The Court of Appeal judgement issued on Friday, for status quo to be maintained in the case by the Federal Inland Revenue Service, FIRS, against the Governor Nyesom Wike-led Rivers State Government, has been interpreted to mean that the State Government is to continue to collect Value Added Tax, VAT, from all Oil companies and other businesses in the State, until any contrary judgement other than that of the Federal High Court, is given, .
This was made known by a Human Rights Lawyer and Senior Advocate of Nigeria, SAN, Mike Ozekhome.
Recall, that Justice Haruna Tsammani of the Court of Appeal in Abuja, had adjourned to September 16, to hear the application by the Lagos State Government in the said case, after applying to join in the suit, and asked all parties to “maintain status quo”.
Reacting, in his interpretation of “maintain status quo” as reportedly said by Justice Tsammani, Mike Ozekhome said: “Clearly, the status quo ante bellum was before the breakout of the hostilities.

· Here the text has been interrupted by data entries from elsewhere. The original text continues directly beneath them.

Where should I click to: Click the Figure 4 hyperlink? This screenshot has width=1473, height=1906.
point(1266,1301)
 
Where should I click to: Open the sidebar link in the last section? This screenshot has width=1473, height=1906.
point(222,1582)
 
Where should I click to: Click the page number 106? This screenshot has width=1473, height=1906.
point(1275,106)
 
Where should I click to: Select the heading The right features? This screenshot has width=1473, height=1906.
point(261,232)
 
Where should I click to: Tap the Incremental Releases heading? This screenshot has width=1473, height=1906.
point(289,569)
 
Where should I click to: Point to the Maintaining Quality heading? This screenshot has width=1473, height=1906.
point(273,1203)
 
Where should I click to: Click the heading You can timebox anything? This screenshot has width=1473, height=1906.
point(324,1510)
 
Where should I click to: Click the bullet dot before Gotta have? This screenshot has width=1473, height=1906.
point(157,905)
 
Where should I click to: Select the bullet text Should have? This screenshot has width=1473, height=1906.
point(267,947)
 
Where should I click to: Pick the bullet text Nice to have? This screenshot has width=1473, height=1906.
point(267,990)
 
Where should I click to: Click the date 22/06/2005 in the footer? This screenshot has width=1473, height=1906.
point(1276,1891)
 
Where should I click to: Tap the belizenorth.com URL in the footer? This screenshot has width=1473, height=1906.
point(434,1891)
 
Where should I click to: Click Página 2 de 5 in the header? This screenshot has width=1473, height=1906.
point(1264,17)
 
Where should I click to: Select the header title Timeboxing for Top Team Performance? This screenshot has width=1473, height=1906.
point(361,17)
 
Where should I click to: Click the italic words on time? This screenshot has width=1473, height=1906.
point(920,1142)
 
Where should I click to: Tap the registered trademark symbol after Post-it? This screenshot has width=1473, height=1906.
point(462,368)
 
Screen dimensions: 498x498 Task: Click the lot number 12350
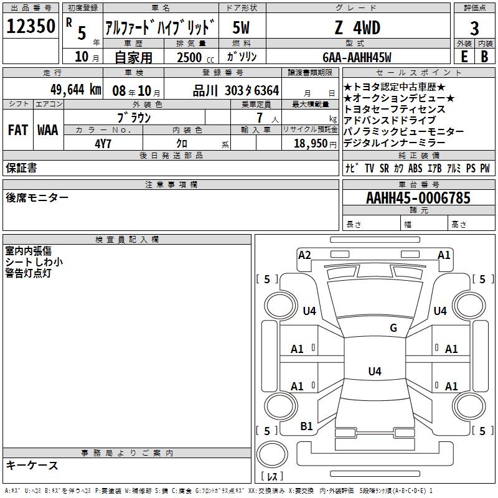pyautogui.click(x=31, y=27)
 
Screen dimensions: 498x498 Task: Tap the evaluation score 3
pyautogui.click(x=474, y=29)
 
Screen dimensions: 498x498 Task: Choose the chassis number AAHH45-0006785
pyautogui.click(x=418, y=198)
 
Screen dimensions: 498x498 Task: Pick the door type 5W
pyautogui.click(x=242, y=28)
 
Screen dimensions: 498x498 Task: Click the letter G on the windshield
pyautogui.click(x=393, y=328)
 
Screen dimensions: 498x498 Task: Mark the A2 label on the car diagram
pyautogui.click(x=304, y=255)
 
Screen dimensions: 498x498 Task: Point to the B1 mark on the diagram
pyautogui.click(x=306, y=426)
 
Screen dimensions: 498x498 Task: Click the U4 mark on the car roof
pyautogui.click(x=374, y=371)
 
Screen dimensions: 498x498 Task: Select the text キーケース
pyautogui.click(x=32, y=465)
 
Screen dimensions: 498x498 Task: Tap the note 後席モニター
pyautogui.click(x=37, y=197)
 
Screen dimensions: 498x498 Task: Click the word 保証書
pyautogui.click(x=21, y=167)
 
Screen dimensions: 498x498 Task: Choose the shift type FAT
pyautogui.click(x=18, y=130)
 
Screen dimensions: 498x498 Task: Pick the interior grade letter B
pyautogui.click(x=484, y=57)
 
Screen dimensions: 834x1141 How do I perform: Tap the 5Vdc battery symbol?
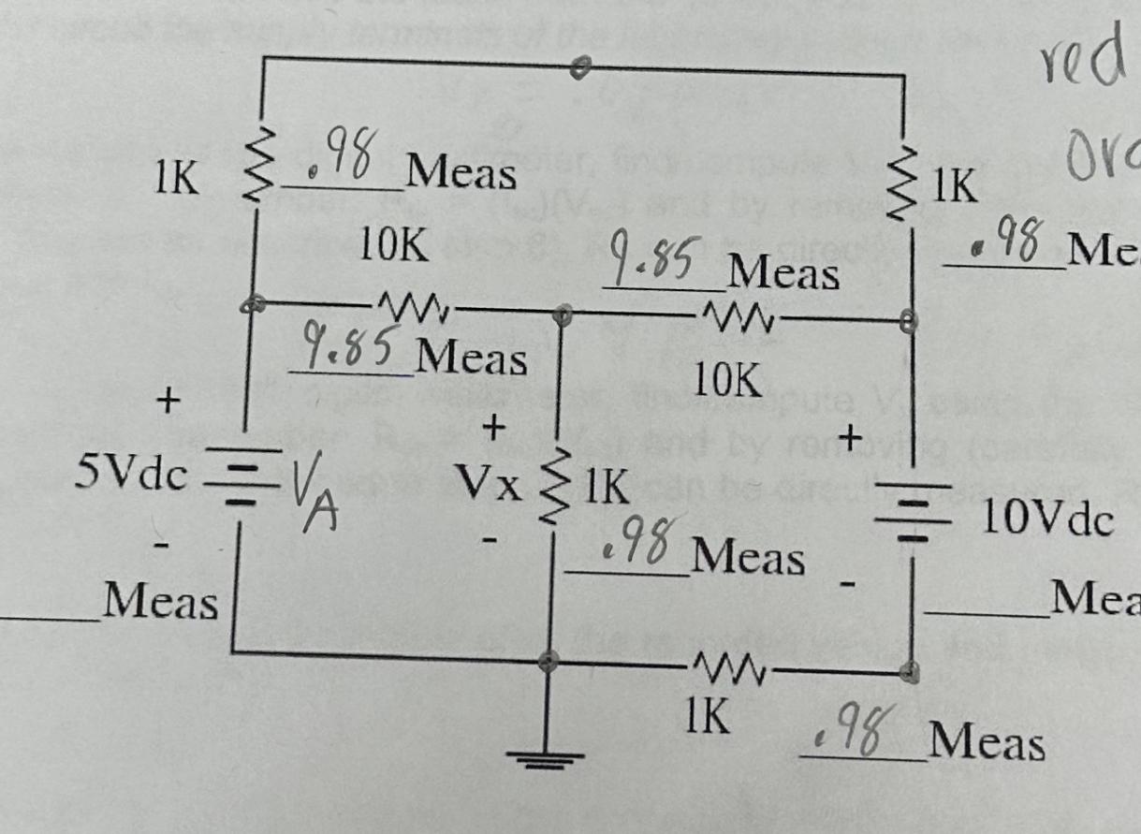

“The hostilities broke out when the FIRS dragged the Rivers State Government to court, arguing that it cannot collect VAT based on its law. The said Law was already duly passed and made operational by Rivers State House of Assembly, that it has the constitutional competency under Section 4 of the Constitution to do so.
“The Federal High Court, Port Harcourt, Rivers State, had earlier held that it was the Rivers State Government that was competent to collect VAT, not the FIRS.
“The Law was already therefore in operation before the FIRS challenged the validity of a Federal High Court judgement, Port Harcourt, that had given the Rivers State Government the power to collect the VAT.
“So, the status quo is that it is the Rivers State Government that has the power to collect VAT, until perhaps, the Court of Appeal rules otherwise, and sets aside the Federal High Court judgement.”